*GIVEN TASK:*
Recast the material as a numbered list, starting at the line containing "This screenshot has width=681, height=639." and ending at the line containing "Open the npmjs.com", leaving out any blank lines.

*DATA FOR THE TASK:*

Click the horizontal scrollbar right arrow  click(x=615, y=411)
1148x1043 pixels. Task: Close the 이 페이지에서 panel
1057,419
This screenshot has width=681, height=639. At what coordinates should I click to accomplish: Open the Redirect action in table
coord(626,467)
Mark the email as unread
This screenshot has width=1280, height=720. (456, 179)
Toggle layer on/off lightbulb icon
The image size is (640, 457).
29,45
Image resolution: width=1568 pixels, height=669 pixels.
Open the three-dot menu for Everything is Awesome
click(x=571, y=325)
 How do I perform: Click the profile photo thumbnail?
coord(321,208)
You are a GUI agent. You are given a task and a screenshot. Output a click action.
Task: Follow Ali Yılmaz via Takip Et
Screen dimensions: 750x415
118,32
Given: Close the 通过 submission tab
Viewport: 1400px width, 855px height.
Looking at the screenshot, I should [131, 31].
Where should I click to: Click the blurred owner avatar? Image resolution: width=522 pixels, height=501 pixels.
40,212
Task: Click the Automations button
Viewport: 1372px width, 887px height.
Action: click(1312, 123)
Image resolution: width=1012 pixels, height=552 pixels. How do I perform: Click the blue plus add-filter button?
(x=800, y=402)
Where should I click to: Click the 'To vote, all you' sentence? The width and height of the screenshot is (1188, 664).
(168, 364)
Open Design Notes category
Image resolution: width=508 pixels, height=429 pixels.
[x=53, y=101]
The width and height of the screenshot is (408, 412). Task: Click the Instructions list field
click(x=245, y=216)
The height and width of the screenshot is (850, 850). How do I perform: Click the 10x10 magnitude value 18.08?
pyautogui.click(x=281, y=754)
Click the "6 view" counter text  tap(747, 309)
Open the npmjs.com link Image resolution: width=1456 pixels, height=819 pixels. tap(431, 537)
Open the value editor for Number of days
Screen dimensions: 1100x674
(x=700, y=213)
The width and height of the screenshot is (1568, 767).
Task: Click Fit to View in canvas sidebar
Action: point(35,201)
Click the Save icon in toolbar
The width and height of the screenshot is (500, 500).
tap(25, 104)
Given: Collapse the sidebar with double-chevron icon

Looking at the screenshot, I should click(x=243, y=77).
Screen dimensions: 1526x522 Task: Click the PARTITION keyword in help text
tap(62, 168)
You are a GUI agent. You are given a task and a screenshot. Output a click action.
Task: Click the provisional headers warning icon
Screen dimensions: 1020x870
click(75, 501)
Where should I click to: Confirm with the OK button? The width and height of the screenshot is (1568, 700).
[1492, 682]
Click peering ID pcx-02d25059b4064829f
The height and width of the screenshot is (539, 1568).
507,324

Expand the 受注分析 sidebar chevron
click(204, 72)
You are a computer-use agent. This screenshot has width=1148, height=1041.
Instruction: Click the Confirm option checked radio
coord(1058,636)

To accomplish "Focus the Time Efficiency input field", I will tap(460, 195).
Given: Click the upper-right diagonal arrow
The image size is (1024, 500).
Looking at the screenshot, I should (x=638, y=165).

*TASK SOLUTION:*
1. This screenshot has width=681, height=639. At what coordinates should I click to accomplish: Open the Redirect action in table
2. coord(626,467)
3. Mark the email as unread
4. This screenshot has width=1280, height=720. (456, 179)
5. Toggle layer on/off lightbulb icon
6. The image size is (640, 457).
7. 29,45
8. Image resolution: width=1568 pixels, height=669 pixels.
9. Open the three-dot menu for Everything is Awesome
10. click(x=571, y=325)
11.  How do I perform: Click the profile photo thumbnail?
12. coord(321,208)
13. You are a GUI agent. You are given a task and a screenshot. Output a click action.
14. Task: Follow Ali Yılmaz via Takip Et
15. Screen dimensions: 750x415
16. 118,32
17. Given: Close the 通过 submission tab
18. Viewport: 1400px width, 855px height.
19. Looking at the screenshot, I should [131, 31].
20. Where should I click to: Click the blurred owner avatar? Image resolution: width=522 pixels, height=501 pixels.
21. 40,212
22. Task: Click the Automations button
23. Viewport: 1372px width, 887px height.
24. Action: click(1312, 123)
25. Image resolution: width=1012 pixels, height=552 pixels. How do I perform: Click the blue plus add-filter button?
26. (x=800, y=402)
27. Where should I click to: Click the 'To vote, all you' sentence? The width and height of the screenshot is (1188, 664).
28. (168, 364)
29. Open Design Notes category
30. Image resolution: width=508 pixels, height=429 pixels.
31. [x=53, y=101]
32. The width and height of the screenshot is (408, 412). Task: Click the Instructions list field
33. click(x=245, y=216)
34. The height and width of the screenshot is (850, 850). How do I perform: Click the 10x10 magnitude value 18.08?
35. pyautogui.click(x=281, y=754)
36. Click the "6 view" counter text  tap(747, 309)
37. Open the npmjs.com link Image resolution: width=1456 pixels, height=819 pixels. tap(431, 537)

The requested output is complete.